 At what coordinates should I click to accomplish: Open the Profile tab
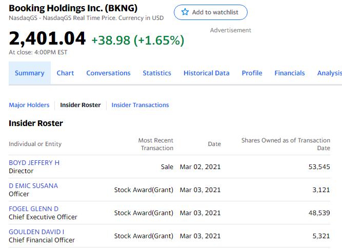(x=252, y=73)
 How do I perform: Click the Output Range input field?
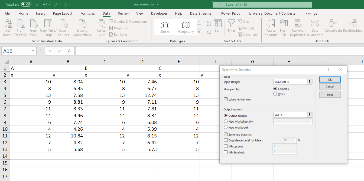(290, 115)
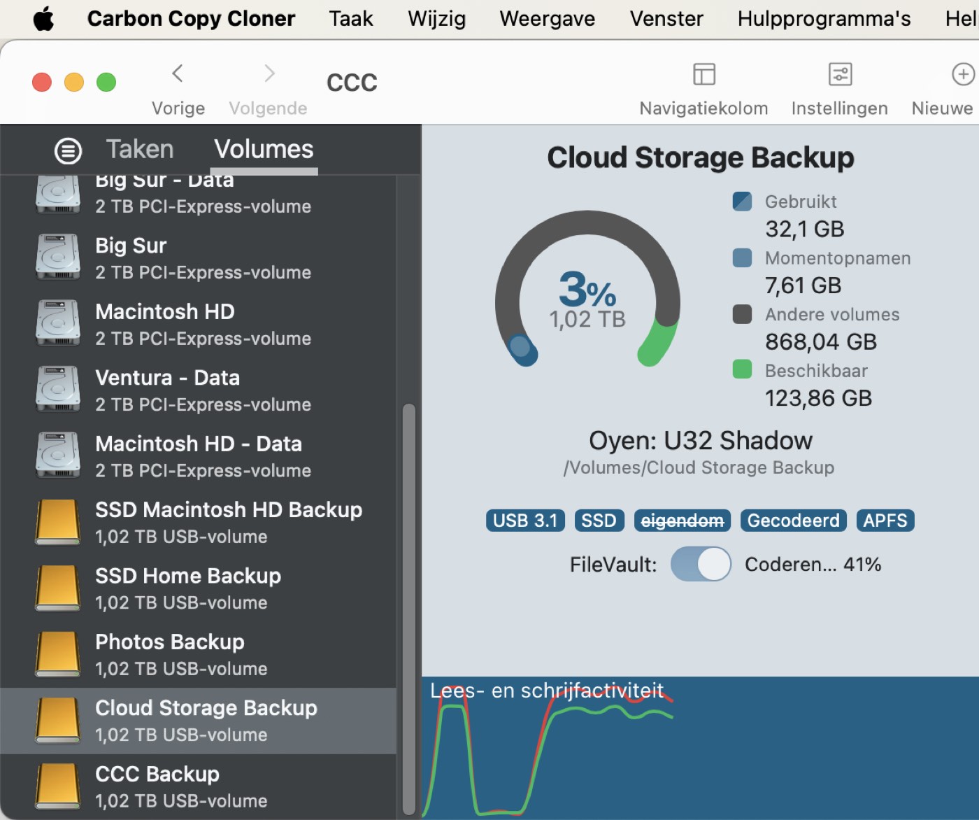Select the Photos Backup drive icon

pos(58,655)
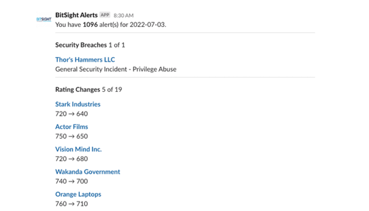Click the 8:30 AM message timestamp
The width and height of the screenshot is (369, 211).
coord(123,15)
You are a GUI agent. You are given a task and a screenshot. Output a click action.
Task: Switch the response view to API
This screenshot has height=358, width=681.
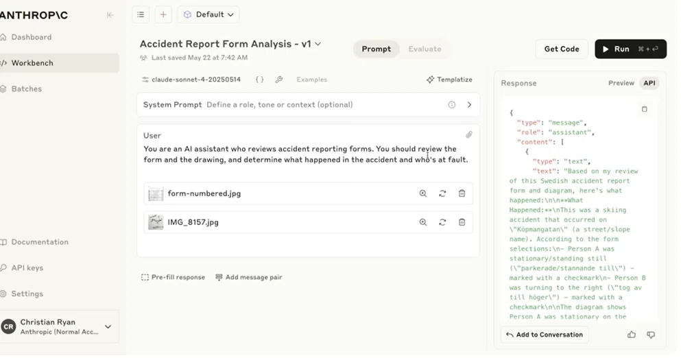click(x=649, y=83)
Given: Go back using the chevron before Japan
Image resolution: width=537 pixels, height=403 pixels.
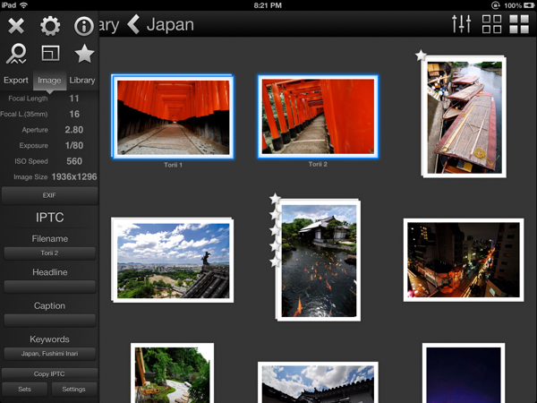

□ □ □ □

## [Task goal]
Write out every line of the listing above as a JSON list of strings, with one string per line and no blank lines. Leave out the pictures.

## [Correct answer]
[
  " At what coordinates should I click to accomplish: Open the Profile tab",
  "(x=252, y=73)",
  " How do I perform: Click the Output Range input field?",
  "(290, 115)",
  "Select the Photos Backup drive icon",
  "pos(58,655)",
  "Click the 8:30 AM message timestamp",
  "The width and height of the screenshot is (369, 211).",
  "coord(123,15)",
  "You are a GUI agent. You are given a task and a screenshot. Output a click action.",
  "Task: Switch the response view to API",
  "This screenshot has height=358, width=681.",
  "click(x=649, y=83)",
  "Given: Go back using the chevron before Japan",
  "Image resolution: width=537 pixels, height=403 pixels."
]